_Study questions_:
[1] In the text on sedation for endoscopic ultrasound, why has adding inapsine fallen out of favor?
[2] Write the next part of the text on sedation for endoscopic ultrasound, picking up after its final sentence.

Key Words

Sedation

Endoscopic ultrasound (EUS) examinations take longer and entail more noxious stimuli than standard upper endoscopy, especially when performed by beginners. Risk factors for sedation-limited exams should prompt precautions to minimize patient discomfort and obtain good outcomes. Heightened patient anxiety, alcohol or controlled substance use, and failure to tolerate prior endoscopy should be among a series of screening questions prior to exams. Additionally, severe cardiopulmonary disease warrants special consideration, such as seeking the assistance of an anesthesiologist.

Anesthesiology assistance and propofol are perhaps ideal solutions. When such luxuries are not available, more aggressive sedation initially with careful planning of exams to limit time and noxious stimuli may provide an adequate outcome. As an example, for a patient with a pancreatic head mass requiring tissue sampling, one strategy would be to apply a topical anesthesia block, achieve moderate sedation incorporating meperidine as a narcotic agent whenever possible, then pass the linear scope with fine needle aspiration (FNA) capability and proceed immediately to the appropriate EUS windows to begin tissue sampling. For such an exam, it would not be unusual to exceed 100 mg of meperidine and 8 mg of midazolam during 20–30 min of procedure time. Premedication, the addition of diazepam during exams, and adjunctive medication such as diphenhydramine are sedation strategies used by some providers. Adding inapsine (droperidol®) has fallen out of favor due to heightened concerns for QT prolongation and sudden death.

_Supplied records_:
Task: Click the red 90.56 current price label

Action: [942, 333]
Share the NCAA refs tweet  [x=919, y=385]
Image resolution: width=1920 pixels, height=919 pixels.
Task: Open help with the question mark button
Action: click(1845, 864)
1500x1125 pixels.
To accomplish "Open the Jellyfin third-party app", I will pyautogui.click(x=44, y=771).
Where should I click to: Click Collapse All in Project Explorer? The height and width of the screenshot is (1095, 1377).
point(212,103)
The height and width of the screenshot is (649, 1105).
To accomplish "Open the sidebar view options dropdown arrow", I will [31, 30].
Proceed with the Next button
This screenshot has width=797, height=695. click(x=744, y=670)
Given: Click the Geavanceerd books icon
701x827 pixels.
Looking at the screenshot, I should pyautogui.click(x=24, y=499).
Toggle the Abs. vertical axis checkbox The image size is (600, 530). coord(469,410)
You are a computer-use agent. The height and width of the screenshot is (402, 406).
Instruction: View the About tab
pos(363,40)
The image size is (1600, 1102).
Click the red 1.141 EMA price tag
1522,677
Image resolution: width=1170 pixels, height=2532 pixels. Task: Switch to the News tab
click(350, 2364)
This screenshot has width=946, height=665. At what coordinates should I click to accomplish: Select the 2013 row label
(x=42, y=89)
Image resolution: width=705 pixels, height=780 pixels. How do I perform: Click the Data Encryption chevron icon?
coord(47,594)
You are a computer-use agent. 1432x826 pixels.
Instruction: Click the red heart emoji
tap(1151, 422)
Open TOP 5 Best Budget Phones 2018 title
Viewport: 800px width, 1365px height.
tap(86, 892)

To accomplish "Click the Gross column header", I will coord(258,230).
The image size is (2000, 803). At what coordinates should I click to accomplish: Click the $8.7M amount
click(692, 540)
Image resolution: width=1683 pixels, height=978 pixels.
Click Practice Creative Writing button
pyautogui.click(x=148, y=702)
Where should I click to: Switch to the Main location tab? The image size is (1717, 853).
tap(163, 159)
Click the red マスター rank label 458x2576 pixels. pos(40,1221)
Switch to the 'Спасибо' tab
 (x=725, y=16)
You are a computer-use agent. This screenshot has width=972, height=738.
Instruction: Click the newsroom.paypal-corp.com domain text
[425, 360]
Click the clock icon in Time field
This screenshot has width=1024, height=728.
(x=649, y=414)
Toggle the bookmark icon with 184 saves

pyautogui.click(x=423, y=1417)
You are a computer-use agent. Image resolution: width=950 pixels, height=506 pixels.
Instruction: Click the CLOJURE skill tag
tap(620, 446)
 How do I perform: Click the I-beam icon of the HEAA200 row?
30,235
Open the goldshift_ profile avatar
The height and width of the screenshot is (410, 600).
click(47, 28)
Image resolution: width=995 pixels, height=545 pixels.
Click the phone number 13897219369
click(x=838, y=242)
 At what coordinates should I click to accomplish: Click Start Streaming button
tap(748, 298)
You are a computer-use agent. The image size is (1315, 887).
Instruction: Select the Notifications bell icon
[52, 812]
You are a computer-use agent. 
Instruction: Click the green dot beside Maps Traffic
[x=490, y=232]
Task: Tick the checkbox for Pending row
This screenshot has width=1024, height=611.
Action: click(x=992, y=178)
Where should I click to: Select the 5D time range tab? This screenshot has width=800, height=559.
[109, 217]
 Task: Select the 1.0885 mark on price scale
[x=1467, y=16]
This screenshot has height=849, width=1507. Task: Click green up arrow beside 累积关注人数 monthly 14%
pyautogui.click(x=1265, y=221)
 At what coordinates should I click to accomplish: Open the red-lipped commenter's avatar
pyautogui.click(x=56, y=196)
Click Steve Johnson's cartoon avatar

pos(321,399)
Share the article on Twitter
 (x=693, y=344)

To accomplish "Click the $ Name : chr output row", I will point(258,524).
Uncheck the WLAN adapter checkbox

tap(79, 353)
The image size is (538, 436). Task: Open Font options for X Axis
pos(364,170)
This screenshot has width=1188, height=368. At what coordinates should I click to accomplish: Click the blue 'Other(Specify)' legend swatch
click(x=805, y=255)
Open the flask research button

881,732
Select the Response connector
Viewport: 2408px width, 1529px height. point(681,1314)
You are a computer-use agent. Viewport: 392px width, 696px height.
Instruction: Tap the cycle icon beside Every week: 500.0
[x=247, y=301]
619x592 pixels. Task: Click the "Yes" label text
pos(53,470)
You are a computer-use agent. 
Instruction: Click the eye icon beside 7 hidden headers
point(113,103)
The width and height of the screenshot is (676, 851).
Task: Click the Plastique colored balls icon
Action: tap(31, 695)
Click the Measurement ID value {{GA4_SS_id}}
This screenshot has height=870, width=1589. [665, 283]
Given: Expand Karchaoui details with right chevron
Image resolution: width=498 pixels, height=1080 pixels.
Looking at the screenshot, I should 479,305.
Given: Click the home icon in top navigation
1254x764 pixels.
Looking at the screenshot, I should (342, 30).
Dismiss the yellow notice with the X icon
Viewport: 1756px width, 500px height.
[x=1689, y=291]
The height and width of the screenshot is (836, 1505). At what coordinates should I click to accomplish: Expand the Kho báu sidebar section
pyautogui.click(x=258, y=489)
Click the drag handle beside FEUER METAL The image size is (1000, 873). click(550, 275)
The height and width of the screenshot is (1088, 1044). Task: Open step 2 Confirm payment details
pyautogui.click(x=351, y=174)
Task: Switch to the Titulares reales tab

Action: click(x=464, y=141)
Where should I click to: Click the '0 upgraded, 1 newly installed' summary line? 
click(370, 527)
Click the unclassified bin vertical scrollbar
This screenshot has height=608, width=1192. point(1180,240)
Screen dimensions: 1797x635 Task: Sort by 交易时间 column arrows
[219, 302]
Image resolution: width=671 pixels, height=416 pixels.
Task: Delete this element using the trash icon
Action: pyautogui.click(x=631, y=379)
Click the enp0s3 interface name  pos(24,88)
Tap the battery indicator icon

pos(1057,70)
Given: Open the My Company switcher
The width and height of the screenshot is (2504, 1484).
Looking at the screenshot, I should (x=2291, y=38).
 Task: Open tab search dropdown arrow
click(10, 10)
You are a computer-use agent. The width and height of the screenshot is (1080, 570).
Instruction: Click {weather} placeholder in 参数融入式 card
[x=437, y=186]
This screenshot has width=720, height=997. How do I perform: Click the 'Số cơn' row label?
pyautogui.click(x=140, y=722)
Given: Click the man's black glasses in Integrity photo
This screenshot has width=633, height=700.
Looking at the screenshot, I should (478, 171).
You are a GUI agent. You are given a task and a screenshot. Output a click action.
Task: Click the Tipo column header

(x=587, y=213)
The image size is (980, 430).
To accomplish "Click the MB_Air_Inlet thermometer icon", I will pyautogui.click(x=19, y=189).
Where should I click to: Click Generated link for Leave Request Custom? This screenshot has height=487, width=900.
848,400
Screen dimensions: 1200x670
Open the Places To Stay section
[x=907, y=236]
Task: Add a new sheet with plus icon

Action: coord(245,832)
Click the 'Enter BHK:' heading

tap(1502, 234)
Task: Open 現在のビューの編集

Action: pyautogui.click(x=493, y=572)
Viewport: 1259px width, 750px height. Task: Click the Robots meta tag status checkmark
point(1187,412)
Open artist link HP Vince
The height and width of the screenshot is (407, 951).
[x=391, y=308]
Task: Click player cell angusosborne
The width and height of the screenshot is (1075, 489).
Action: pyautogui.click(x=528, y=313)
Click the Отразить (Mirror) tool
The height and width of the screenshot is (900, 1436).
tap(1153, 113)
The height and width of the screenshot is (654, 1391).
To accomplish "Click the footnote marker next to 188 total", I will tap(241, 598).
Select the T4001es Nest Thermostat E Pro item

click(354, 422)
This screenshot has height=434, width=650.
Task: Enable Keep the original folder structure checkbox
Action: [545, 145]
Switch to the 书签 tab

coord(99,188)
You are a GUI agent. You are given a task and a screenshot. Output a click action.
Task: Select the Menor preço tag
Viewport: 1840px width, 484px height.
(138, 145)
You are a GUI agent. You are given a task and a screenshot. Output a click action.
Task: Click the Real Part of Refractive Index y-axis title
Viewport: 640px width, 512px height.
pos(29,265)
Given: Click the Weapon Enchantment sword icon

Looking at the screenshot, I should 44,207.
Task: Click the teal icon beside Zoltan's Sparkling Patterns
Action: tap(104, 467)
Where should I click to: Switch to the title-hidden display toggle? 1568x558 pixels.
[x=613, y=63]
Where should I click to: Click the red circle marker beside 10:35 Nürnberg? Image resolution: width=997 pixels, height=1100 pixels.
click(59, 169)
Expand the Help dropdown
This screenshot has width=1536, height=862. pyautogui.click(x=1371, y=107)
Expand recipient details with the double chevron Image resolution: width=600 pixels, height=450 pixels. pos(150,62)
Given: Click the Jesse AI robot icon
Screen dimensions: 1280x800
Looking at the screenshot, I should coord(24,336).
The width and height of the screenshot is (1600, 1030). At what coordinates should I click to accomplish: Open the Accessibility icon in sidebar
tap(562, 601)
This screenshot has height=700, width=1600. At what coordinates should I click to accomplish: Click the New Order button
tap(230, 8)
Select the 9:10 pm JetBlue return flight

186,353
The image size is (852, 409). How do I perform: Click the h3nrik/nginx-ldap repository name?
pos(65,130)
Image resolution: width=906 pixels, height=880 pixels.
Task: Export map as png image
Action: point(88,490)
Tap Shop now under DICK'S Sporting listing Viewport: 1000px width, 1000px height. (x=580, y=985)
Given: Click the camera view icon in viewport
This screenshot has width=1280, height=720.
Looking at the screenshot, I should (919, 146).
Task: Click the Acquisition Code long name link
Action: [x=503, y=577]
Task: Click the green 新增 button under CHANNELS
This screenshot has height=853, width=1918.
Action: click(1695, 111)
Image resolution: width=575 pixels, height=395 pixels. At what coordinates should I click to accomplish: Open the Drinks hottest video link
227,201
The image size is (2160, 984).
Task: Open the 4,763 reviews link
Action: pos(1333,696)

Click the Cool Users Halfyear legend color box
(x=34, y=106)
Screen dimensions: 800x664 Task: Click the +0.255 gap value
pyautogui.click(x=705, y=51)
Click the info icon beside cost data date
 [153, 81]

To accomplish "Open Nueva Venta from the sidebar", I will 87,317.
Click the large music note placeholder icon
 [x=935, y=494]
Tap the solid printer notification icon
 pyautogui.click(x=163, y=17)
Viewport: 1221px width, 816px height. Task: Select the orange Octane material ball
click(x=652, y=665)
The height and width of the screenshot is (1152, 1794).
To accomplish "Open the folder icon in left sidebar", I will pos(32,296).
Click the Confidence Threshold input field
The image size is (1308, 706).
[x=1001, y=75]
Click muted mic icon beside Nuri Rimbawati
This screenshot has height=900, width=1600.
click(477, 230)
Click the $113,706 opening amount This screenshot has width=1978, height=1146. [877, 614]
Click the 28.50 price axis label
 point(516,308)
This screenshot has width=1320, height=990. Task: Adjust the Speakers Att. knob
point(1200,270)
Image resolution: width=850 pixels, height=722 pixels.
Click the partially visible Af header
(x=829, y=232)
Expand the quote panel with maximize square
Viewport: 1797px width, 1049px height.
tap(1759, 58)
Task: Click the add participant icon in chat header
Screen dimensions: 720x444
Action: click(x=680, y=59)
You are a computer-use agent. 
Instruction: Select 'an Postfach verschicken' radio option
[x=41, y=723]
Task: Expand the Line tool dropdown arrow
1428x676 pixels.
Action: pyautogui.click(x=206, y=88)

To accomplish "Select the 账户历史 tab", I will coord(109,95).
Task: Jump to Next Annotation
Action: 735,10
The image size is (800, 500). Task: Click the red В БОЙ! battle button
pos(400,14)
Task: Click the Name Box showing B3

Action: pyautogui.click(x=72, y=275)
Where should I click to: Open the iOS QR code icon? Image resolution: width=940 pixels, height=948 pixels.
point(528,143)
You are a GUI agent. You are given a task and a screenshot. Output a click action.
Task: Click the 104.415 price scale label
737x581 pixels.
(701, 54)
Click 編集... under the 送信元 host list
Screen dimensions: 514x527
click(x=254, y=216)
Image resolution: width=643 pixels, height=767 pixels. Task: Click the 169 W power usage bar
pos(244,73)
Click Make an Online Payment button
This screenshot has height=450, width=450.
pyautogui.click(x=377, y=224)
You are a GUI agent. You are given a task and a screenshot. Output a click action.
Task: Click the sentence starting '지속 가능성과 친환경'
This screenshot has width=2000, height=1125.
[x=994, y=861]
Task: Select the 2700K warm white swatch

_Responses_:
[1] Because of heightened concerns for QT prolongation and sudden death.

[2]
Endoscope Intubation and Passage

A major pitfall of EUS may be encountered when attempting to pass the echoendoscope. Several characteristics, including rigid and less rounded tips, oblique viewing optics, and larger diameters, can make this difficult. Intubation difficulties are less commonly encountered with newer generation scopes, featuring smaller diameters and more favorable tip configurations. Standard EGD neck positioning maneuvers are often helpful. A jaw thrust may allow easier esophageal intubation, particularly in patients where cervical spine disease precludes other positioning maneuvers. Unique solutions include partially inflating the balloon on the echoendoscope and then applying a gentle torquing pressure (1). Another is to pass a standard forward viewing endoscope, then insert a guide wire and remove the scope. After the transfer of the wire through a catheter protecting the echoendoscope accessory channel, gentle traction can be applied on the wire during echoendoscope passage to achieve safe intubation (2).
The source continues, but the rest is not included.